[Task requirements] Could you find every line in the entries below that holds the word "computer" and copy it?

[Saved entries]
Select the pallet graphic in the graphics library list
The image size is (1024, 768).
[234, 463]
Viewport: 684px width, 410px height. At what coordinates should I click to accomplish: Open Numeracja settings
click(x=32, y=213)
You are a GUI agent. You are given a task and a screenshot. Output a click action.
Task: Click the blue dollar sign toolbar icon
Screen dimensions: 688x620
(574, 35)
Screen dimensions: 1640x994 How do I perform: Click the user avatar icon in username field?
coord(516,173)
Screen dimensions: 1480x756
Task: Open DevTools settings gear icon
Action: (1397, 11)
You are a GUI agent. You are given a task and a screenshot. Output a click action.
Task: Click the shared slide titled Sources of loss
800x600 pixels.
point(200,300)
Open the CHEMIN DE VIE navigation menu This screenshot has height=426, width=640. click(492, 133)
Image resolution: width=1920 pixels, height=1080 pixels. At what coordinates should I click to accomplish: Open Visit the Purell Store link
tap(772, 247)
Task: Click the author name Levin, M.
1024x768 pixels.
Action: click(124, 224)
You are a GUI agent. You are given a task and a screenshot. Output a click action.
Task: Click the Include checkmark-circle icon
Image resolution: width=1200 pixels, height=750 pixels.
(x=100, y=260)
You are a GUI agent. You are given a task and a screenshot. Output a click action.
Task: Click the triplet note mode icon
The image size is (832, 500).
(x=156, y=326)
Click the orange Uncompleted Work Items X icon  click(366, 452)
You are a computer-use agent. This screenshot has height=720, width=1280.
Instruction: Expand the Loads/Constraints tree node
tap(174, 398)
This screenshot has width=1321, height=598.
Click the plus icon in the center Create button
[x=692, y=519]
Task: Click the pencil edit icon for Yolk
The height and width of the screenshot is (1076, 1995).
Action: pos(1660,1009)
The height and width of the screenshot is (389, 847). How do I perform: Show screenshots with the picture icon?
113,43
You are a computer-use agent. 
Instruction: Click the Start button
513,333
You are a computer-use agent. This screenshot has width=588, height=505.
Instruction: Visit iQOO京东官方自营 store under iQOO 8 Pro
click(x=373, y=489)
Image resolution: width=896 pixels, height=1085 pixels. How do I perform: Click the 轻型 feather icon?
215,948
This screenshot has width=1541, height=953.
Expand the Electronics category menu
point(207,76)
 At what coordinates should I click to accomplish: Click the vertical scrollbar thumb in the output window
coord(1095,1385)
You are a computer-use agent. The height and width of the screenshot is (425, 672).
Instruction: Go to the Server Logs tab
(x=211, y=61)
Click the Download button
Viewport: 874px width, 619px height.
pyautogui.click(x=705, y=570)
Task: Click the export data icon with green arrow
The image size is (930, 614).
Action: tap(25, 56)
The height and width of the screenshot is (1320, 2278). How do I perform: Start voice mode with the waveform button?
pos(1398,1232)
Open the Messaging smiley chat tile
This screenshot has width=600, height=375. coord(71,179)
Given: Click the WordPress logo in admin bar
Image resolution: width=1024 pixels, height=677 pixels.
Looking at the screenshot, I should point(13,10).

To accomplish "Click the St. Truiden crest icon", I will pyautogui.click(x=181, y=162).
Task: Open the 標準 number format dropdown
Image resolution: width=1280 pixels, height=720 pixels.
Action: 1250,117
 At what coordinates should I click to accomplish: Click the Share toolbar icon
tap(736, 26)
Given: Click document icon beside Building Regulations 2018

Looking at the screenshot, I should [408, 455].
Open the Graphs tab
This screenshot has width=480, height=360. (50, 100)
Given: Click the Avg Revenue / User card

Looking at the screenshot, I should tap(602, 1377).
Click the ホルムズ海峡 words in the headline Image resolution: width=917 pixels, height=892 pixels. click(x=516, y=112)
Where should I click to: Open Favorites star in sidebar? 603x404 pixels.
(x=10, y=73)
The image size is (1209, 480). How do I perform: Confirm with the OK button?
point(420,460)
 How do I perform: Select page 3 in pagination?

[Answer to the exercise]
You are a computer-use agent. This screenshot has height=720, width=1280.
You are a computer-use agent. 
You are a computer-use agent. This screenshot has width=588, height=505.
You are a computer-use agent. The height and width of the screenshot is (425, 672).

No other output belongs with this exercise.